Columbia University is expanding all over the city and its business school is poised to open facilities on its brand-new Manhattanville campus in a couple of years. At the helm of the fundraising campaign for the new campus is Dean R. Glenn Hubbard.
As one would expect, fundraisers set a goal, $500 million in this case, and Hubbard tapped uber-rich Columbia biz school alums to help fund the new and improved school. Omega Advisors CEO Leon G. Cooperman (Columbia Business School '67) pledged $25 million and Henry R. Kravis ('69) pledged $100 million and will have a building in his name. Since taking over in 2004 as dean, Hubbard has raised more than $730 million for Columbia, making him one of the most sucessful B-school rainmakers in history.
That $100 million pledge by Kravis is the fourth largest ever for a business school. Oh, and there's one other thing. Just last year another billionaire gifted Columbia with $100 million, and this billionaire traces his entrepreneurial beginnings to Wharton, not Columbia. Wait, what?
Wharton alumnus and Revlon cosmetics owner and investor Ronald O. Perelman was primed at an early age for a career in business. His father was a businessman, who made the younger Perelman sit in on meetings when he was just a child. After attending University of Pennsylvania's Wharton School of Business for both his undergraduate and MBA degrees, Perelman worked for his father before striking out on his own. He's currently worth $14.2 billion and was an early signatory of the Giving Pledge.

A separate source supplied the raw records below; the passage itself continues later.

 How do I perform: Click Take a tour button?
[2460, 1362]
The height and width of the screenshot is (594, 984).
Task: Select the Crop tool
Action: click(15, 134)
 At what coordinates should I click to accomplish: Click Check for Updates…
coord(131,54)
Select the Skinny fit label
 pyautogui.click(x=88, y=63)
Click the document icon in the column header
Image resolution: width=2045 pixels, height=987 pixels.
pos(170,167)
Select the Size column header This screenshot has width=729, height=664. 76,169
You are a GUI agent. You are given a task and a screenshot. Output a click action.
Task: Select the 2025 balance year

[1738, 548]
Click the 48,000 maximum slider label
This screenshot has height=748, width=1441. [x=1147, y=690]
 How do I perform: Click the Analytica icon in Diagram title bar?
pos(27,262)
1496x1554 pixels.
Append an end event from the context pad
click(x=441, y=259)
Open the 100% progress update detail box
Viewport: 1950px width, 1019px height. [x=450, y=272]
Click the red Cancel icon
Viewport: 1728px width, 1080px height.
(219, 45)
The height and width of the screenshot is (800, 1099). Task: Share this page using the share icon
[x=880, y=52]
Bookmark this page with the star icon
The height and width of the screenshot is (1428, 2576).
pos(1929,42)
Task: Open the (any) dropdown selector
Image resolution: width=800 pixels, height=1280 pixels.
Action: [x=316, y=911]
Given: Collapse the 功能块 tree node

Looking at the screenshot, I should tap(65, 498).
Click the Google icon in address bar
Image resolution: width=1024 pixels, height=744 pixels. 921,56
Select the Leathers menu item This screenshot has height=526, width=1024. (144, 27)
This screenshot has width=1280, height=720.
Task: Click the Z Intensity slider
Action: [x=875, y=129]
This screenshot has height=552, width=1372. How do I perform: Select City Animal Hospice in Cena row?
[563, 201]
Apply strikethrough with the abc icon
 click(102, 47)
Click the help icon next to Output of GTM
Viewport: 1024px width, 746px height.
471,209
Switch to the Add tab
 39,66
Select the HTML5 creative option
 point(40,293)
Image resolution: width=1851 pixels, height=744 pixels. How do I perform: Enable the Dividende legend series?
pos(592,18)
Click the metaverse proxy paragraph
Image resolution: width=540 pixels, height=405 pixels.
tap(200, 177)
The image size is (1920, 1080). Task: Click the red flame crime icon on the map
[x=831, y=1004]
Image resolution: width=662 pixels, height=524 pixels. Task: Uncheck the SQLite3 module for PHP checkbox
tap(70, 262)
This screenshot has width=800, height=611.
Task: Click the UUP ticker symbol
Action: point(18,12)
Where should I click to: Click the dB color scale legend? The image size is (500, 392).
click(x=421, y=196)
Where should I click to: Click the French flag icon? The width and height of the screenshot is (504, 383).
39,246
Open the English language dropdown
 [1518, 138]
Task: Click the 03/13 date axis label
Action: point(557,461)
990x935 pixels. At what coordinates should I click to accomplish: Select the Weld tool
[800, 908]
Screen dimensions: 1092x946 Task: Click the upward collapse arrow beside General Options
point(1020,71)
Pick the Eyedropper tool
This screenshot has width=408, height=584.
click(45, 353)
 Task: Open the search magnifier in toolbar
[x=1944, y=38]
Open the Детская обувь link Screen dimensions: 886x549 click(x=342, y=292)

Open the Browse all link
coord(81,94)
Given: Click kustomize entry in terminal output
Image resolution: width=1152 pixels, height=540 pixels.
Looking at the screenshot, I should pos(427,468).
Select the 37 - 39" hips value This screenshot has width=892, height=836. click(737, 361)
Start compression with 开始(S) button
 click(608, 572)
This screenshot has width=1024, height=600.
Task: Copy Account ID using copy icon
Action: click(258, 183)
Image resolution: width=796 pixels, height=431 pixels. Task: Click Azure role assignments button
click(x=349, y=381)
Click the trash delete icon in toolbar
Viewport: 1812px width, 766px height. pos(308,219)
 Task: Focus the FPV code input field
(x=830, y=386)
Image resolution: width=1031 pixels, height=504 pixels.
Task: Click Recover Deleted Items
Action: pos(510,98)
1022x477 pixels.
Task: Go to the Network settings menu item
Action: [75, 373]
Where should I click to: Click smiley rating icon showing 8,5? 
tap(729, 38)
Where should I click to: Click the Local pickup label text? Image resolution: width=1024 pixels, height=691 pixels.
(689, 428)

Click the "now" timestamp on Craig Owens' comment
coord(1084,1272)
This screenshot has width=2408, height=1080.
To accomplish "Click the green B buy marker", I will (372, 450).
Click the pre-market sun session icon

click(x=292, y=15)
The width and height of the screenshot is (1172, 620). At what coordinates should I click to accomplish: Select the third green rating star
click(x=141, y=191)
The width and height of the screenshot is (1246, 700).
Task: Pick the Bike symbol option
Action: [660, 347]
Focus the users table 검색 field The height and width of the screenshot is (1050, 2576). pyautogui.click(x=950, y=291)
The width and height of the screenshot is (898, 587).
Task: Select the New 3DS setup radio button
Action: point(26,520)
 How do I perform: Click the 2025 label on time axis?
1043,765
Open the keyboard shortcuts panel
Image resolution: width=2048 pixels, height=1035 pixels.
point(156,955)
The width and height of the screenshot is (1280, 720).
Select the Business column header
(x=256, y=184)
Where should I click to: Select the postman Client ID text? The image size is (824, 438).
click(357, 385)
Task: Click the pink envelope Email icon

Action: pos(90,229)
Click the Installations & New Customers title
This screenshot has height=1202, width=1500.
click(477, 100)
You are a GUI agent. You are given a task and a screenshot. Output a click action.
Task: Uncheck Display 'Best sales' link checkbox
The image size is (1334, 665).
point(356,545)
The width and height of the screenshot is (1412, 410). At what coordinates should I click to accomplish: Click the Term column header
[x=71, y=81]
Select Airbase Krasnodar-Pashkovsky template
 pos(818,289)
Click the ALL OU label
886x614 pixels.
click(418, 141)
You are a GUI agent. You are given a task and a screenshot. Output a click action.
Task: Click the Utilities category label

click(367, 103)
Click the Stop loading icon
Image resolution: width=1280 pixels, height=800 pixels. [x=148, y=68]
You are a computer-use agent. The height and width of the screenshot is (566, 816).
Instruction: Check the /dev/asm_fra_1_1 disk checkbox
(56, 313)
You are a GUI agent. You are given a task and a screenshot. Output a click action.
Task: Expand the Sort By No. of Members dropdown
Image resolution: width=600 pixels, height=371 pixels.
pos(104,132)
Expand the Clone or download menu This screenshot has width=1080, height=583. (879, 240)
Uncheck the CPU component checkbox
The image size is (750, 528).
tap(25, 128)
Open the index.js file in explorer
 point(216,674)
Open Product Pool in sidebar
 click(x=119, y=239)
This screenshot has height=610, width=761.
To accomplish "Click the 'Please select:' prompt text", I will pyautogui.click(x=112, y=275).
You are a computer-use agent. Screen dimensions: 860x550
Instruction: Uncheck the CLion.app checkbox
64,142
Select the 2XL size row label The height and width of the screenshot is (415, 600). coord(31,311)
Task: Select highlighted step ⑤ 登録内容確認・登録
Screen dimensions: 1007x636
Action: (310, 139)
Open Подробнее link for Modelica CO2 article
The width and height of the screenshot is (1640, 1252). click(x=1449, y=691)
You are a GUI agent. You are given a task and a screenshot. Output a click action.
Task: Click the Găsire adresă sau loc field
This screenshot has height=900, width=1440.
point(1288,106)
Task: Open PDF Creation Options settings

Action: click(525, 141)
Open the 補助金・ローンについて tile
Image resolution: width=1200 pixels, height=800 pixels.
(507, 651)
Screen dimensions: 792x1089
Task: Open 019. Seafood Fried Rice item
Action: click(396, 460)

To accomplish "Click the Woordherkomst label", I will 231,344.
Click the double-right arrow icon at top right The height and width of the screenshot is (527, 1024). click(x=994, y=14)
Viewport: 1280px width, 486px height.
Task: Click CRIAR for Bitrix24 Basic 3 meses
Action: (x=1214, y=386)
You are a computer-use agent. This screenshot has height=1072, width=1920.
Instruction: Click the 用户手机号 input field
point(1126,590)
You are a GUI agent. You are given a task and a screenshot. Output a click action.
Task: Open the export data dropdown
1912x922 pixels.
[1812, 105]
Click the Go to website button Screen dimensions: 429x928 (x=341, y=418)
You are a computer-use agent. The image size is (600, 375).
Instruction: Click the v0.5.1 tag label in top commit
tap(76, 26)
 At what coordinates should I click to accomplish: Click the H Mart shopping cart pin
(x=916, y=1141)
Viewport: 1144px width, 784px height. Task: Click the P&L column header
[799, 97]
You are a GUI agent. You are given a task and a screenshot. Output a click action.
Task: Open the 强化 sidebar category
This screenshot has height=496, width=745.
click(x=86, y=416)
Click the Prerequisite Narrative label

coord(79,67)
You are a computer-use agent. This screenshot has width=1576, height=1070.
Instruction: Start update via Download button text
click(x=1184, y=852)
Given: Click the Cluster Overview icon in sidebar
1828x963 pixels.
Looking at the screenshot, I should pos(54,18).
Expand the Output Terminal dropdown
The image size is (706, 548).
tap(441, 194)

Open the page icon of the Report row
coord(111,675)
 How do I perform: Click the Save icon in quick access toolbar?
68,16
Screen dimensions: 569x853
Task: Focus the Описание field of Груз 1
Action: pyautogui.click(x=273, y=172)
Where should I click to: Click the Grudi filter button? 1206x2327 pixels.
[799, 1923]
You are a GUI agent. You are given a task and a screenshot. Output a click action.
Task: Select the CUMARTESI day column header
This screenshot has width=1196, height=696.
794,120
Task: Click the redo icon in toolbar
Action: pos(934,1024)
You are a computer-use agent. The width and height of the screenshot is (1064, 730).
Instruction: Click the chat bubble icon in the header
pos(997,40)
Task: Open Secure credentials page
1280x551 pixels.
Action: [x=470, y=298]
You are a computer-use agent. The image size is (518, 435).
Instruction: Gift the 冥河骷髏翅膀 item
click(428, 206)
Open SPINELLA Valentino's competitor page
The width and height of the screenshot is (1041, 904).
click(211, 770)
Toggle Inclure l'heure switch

All of this has translated into a philanthropic career that has been extremely robust. Last year, Perelman didn't just pledge $100 million to Columbia, he also put up $50 million to help NYU's New York University Langone Medical Center to establish the Ronald O. Perelman Center for Emergency Services, and gave out $46 million beyond that. Much of that went to education, but there was also big giving for the arts and social services.
Almost all his giving is focused on New York, where Perelman's spent the better part of his life. And that focus explains why a Wharton alum might give to Columbia. What's more, Perelman has served on the Columbia Business School Board of Overseers since 1994. So what's going on here is actually rooted in a lot of history and it's likely Perelman and Dean Hubbard have crossed paths since the latter came onto the scene in 2004.
Perelman has been quite tethered to Wharton in the past. His first business deal occurred during his freshman year when he and his father bought a brewery for $800,000 and sold it for $1 million profit. His takeover of Revlon was financed through Wharton alum Michael Milken.
Perelman's $100 million gift to Columbia Business School will be used to develop a new facility called the Ronald O. Perelman Center for Business Innovation. As of the time of the gift, the school was already two-thirds towards its $500 million goal.